* PROMPT
With pictures omitted, transcribe exactly the lines from the one containing "(347) 671-1083 (1138, 18)" to the end of the records below.

* Dataset entries

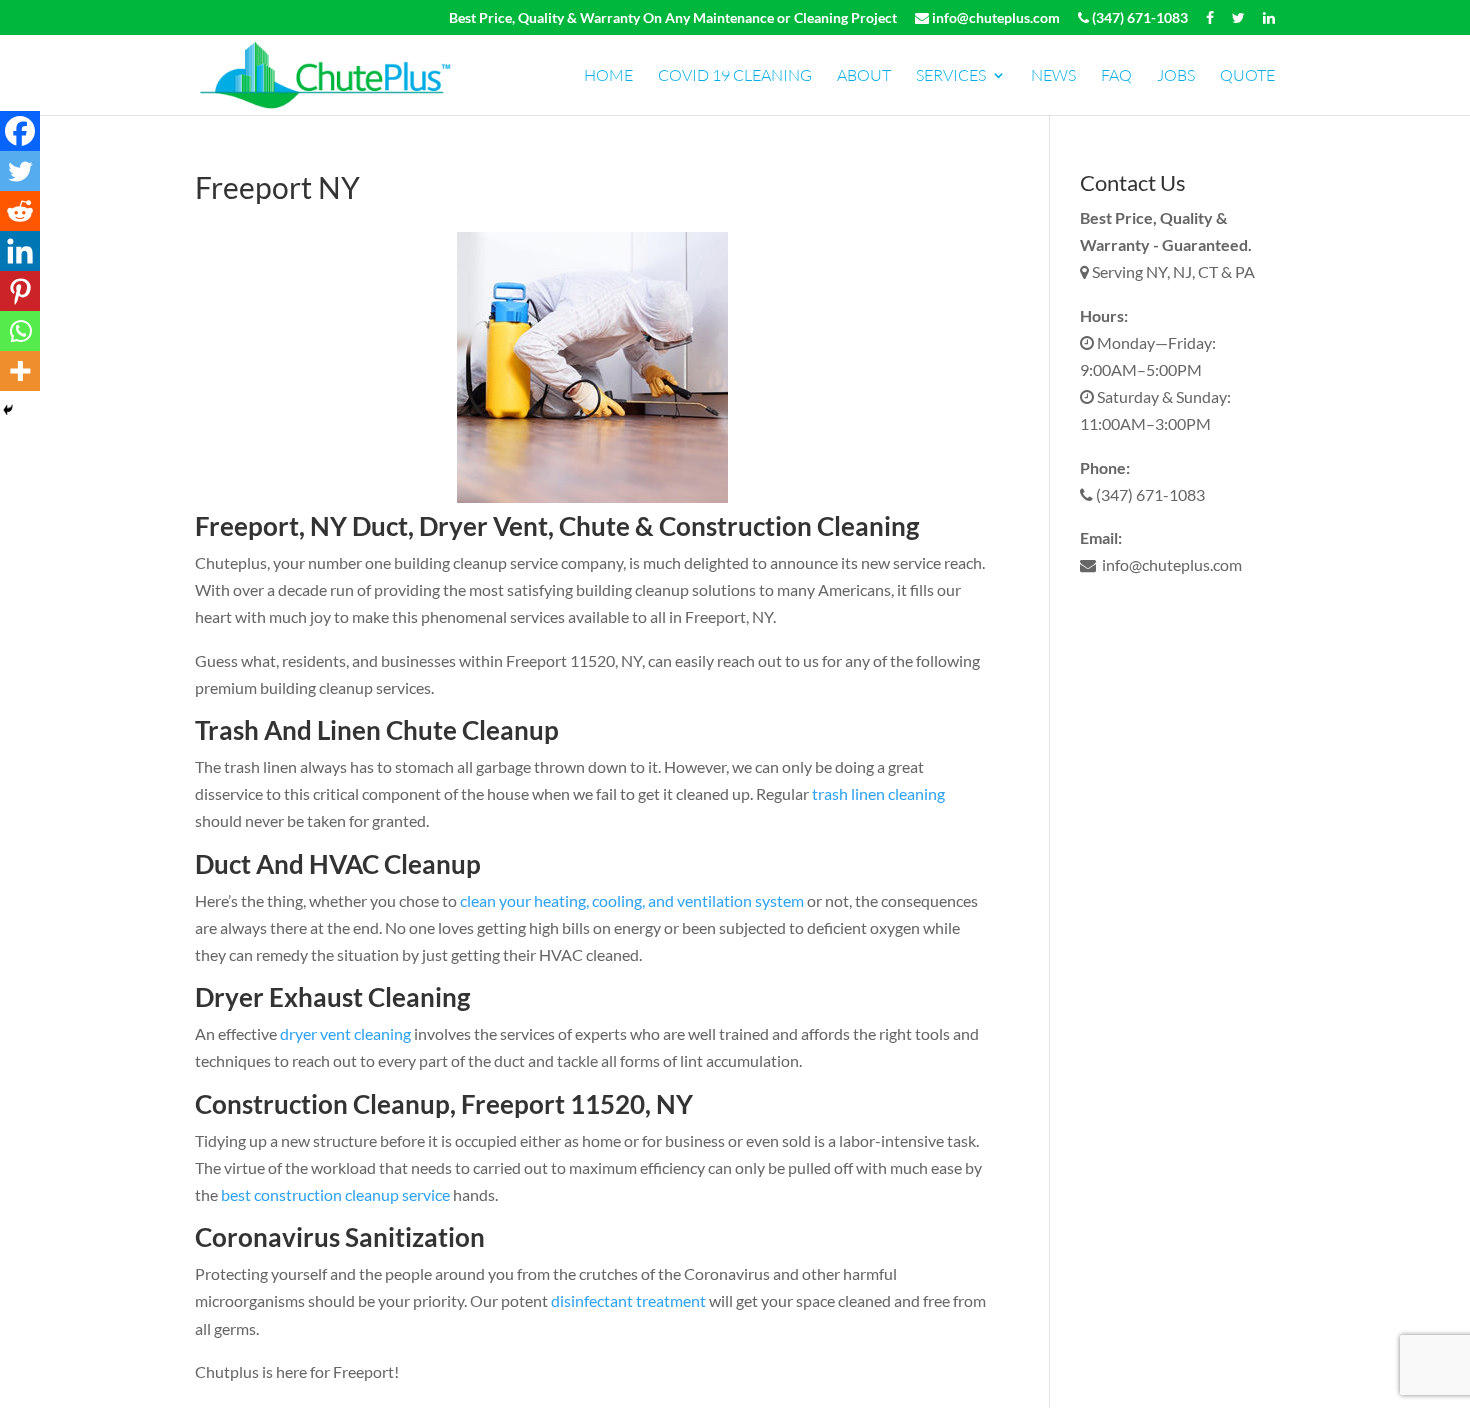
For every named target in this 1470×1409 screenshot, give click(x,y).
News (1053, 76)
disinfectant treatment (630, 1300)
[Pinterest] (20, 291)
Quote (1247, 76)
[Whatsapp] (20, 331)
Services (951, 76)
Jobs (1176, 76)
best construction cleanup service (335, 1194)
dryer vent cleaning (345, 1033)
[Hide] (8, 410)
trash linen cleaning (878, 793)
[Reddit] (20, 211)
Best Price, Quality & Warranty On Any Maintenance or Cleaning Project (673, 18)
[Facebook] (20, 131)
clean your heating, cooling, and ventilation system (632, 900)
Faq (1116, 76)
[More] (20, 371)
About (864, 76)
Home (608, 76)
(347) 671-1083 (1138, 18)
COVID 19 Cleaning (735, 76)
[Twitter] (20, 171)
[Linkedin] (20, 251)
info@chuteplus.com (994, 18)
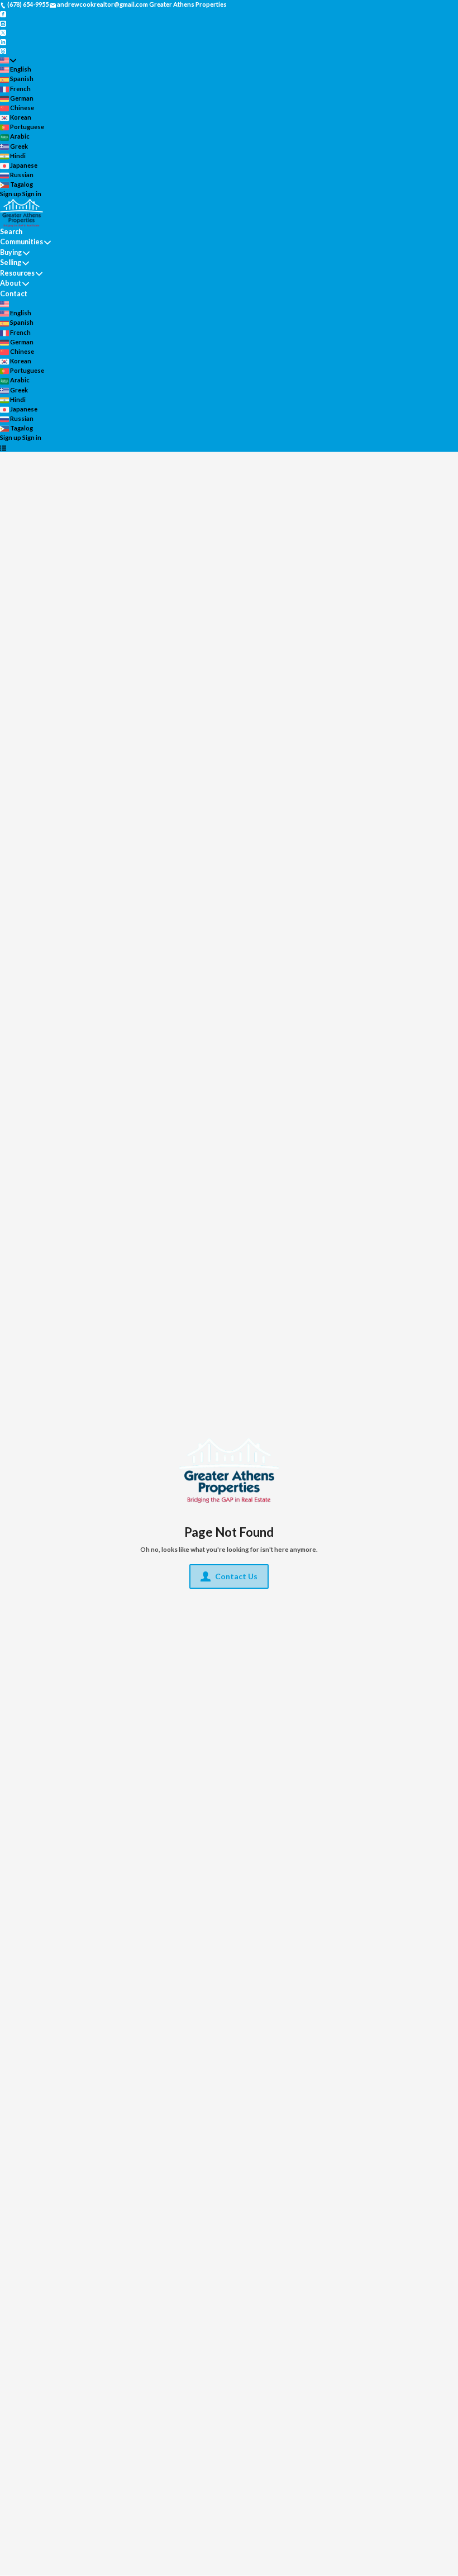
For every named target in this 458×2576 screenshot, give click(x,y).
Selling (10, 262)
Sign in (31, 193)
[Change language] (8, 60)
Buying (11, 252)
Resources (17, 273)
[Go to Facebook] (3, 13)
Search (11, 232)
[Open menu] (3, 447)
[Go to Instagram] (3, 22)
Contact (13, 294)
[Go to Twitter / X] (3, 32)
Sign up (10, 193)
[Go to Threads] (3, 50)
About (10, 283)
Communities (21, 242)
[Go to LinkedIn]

* SOLUTION TO THE PROBLEM
(347) 671-1083 (1138, 18)
COVID 19 Cleaning (735, 76)
[Twitter] (20, 171)
[Linkedin] (20, 251)
info@chuteplus.com (994, 18)
For every named target in this 458×2576 screenshot, give click(x,y).
Selling (10, 262)
Sign in (31, 193)
[Change language] (8, 60)
Buying (11, 252)
Resources (17, 273)
[Go to Facebook] (3, 13)
Search (11, 232)
[Open menu] (3, 447)
[Go to Instagram] (3, 22)
Contact (13, 294)
[Go to Twitter / X] (3, 32)
Sign up (10, 193)
[Go to Threads] (3, 50)
About (10, 283)
Communities (21, 242)
[Go to LinkedIn]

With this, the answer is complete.